Wisconsin woman’s $16M investment fraud targeted Hmong-Americans in MN, seven other states, SEC charges say

A Wisconsin woman with ties to a St. Paul charter school was charged Wednesday with securities fraud for allegedly defrauding Hmong-American investors in Minnesota, Wisconsin and six other states.

Kay Yang, 40, raised at least $16.5 million from around 70 investors between April 2017 and April 2021, according to a civil complaint filed by the Securities and Exchange Commission in U.S. District Court in Wisconsin. Today, almost nothing is left.

The SEC says most of Yang’s investors are “members of the Hmong-American communities in Wisconsin and Minnesota. Some of these investors do not speak English as a first language, and some of them were not sophisticated investors.”

Yang did not return a phone message Wednesday, and no attorney was listed in the court file.

SEC ALLEGATIONS

Yang told investors she would pool and invest their funds in stocks and foreign currency trading. But of that $16.5 million, the SEC alleges:

  • Just $7.1 million actually was used in foreign exchange trading, incurring $3.5 million in trading losses, commissions and fees;

  • $3.3 million went toward Yang’s business expenses;

  • $2.7 million was repaid to investors in Yang’s Xapphire and AK Equity funds;

  • $400,000 was used to repay investors in a previous venture; and

  • $4.5 million or more was spent to benefit Yang or members of her family.

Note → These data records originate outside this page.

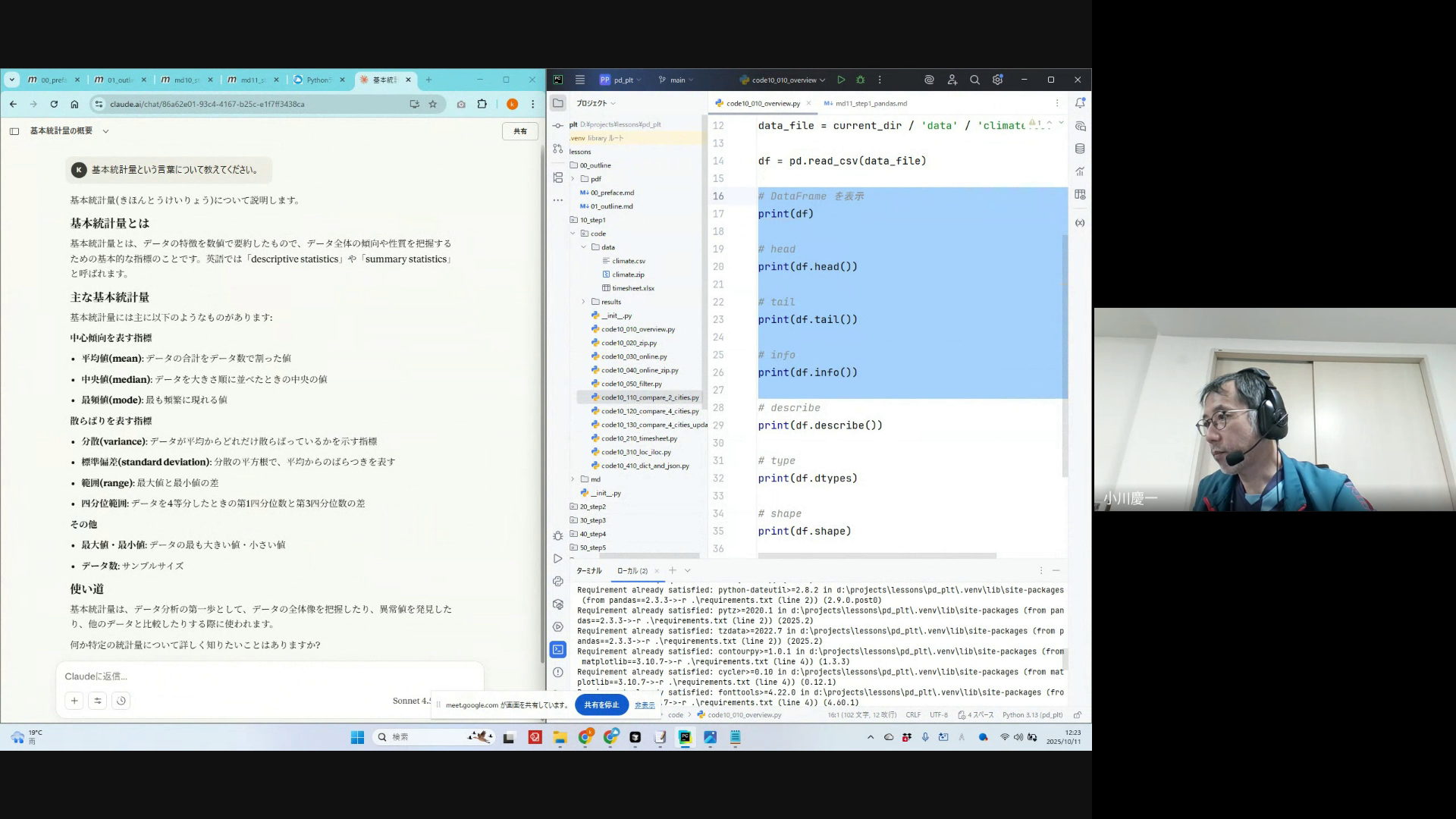
Task: Open code10_010_overview run configuration dropdown
Action: [784, 80]
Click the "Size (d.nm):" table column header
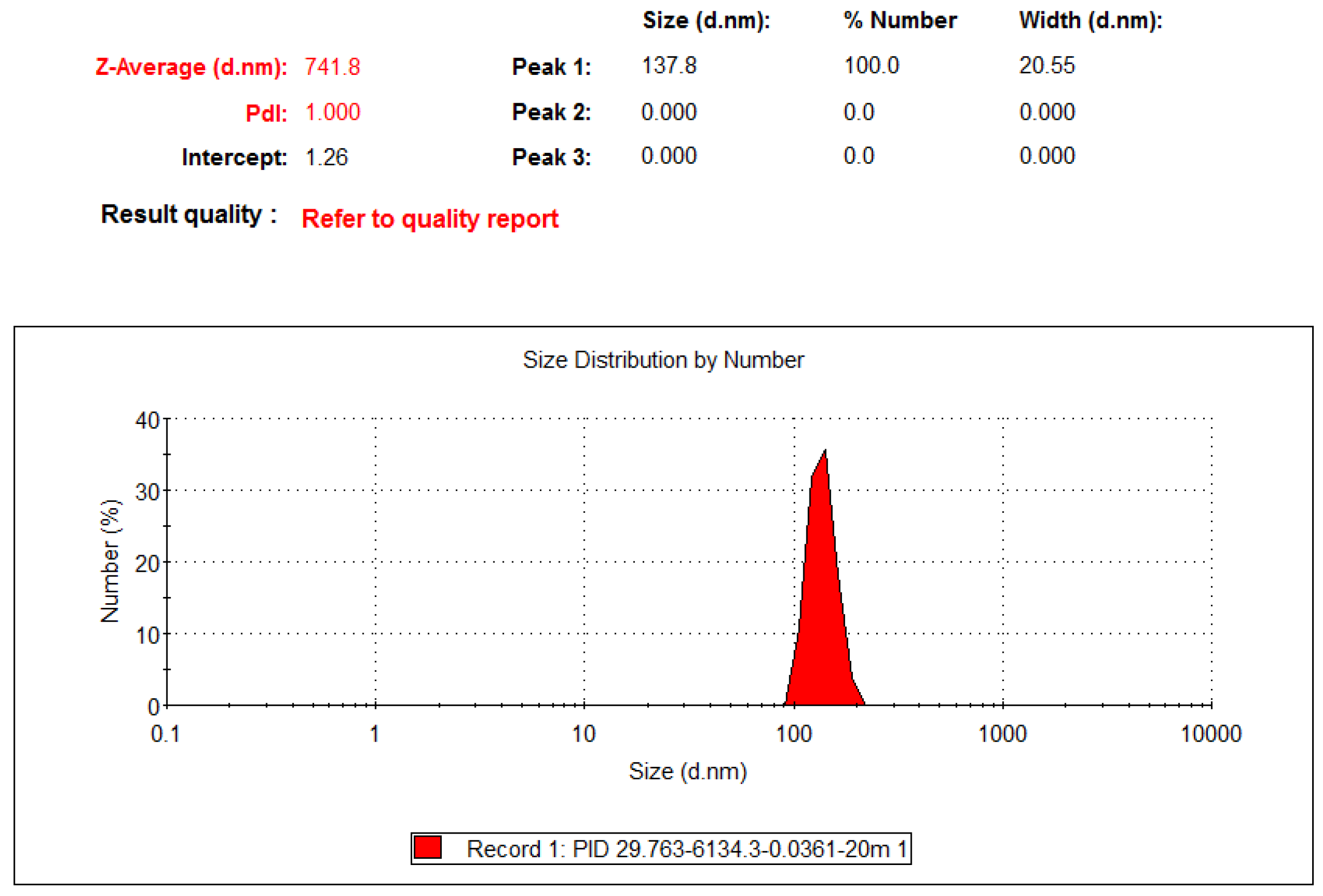 (x=706, y=21)
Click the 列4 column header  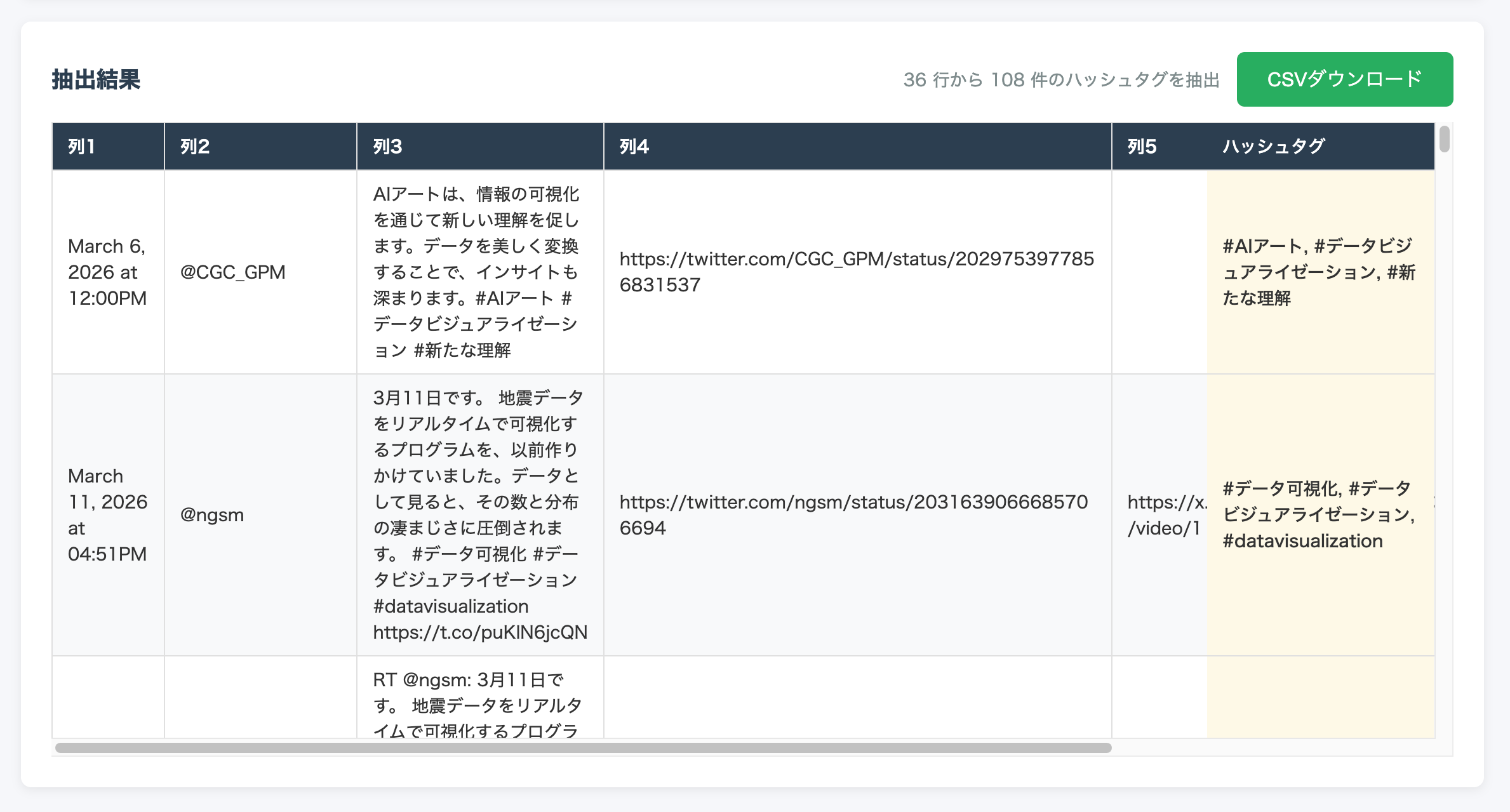click(x=634, y=147)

Yang and her husband, 47-year-old Chao Yang, who also is charged in the complaint, allegedly spent over $3 million on real estate, living expenses, travel and luxury cars. That included at least $110,000 on a trip to Maui with 60 guests, $80,000 on a trip to Thailand with 20 guests and $52,000 for a Caribbean cruise.

The $313,000 in car spending included a Lexus, a Tesla and two BMWs.

Some $1.4 million was withdrawn from ATMs, much of it at casinos in Milwaukee, Las Vegas, Atlantic City and elsewhere. An FBI affidavit filed in connection with the February search of Yang’s Mequon, Wis., home says the couple wagered a total of $10.7 million over four years at a single Milwaukee casino, losing $854,000.

The FBI said it suspected Kay Yang was operating a Ponzi scheme.

COMPLAINT: YANG LIED TO SEC

Yang regularly told investors the funds were performing well and provided false documentation, according to the complaint.

Yang even lied to the SEC, the complaint states. It says she and her husband refused to testify during an SEC investigation, but in response to a subpoena she provided account statements from a foreign brokerage company “showing mostly profitable trading during 2019.

“However, these account statements were fake; some had been altered to inflate the monthly profits or to show a much smaller monthly loss than her actual trading results,” which showed $2 million in losses that year, according to the complaint.

The Wisconsin Department of Financial Institutions on July 13, 2020 issued a consent order directing Yang to pay $17 million in restitution to her investors and turn over $4.2 million in profits. Little of that was actually paid, and the SEC found Yang lacks the means to do so.

The couple’s personal and investment accounts show no “significant remaining balances, either in cash, foreign currency or securities,” the complaint states.

Despite the trading losses, “Yang has continued to raise additional funds from the Hmong-American communities in Wisconsin and Minnesota” for a new venture she called “Xapphire G Fund,” the SEC said.

Regulators have confirmed Yang is using offshore accounts for that venture, but the SEC hasn’t been able to determine whether it is “a real investment fund or a fraud.”

Kay Yang and her Xapphire fund are charged with four counts of securities fraud. Chao Yang is charged with one count alleging the improper receipt of $800,000 in investor money.

The charges are civil, not criminal. The SEC is seeking court orders that would prohibit the couple from working in an investment capacity and force them to pay penalties and return money to their investors with interest.

The Commodity Futures Trading Commission also filed a similar civil complaint against the couple on Wednesday.

HMONG COLLEGE PREP

Kay Yang has been described in a separate legal matter as a “close personal friend” of Christianna Hang, founder and former superintendent of Hmong College Prep Academy, one of Minnesota’s largest charter schools.

Hang was looking to invest some of the school’s money in May 2019 when Yang referred her to Woodstock Capital, LLC, a hedge fund based in London.

That fall, Hang wired Woodstock $5 million in school funds, in violation of state statutes that limit what schools may invest in. Eighteen months later, just $700,000 remained.

The school now is suing Woodstock, alleging its investment either was stolen or badly mismanaged.

Woodstock called the loss a matter of bad timing, saying the coronavirus pandemic made it “possibly the worst time in recent world history for investments such as those made by hedge funds in general.”

Hang and her husband, chief operating officer Pao Yang, resigned from the school at the end of last year with a combined $350,000 in separation payments.

No criminal or civil enforcement charges have been filed in the charter school matter.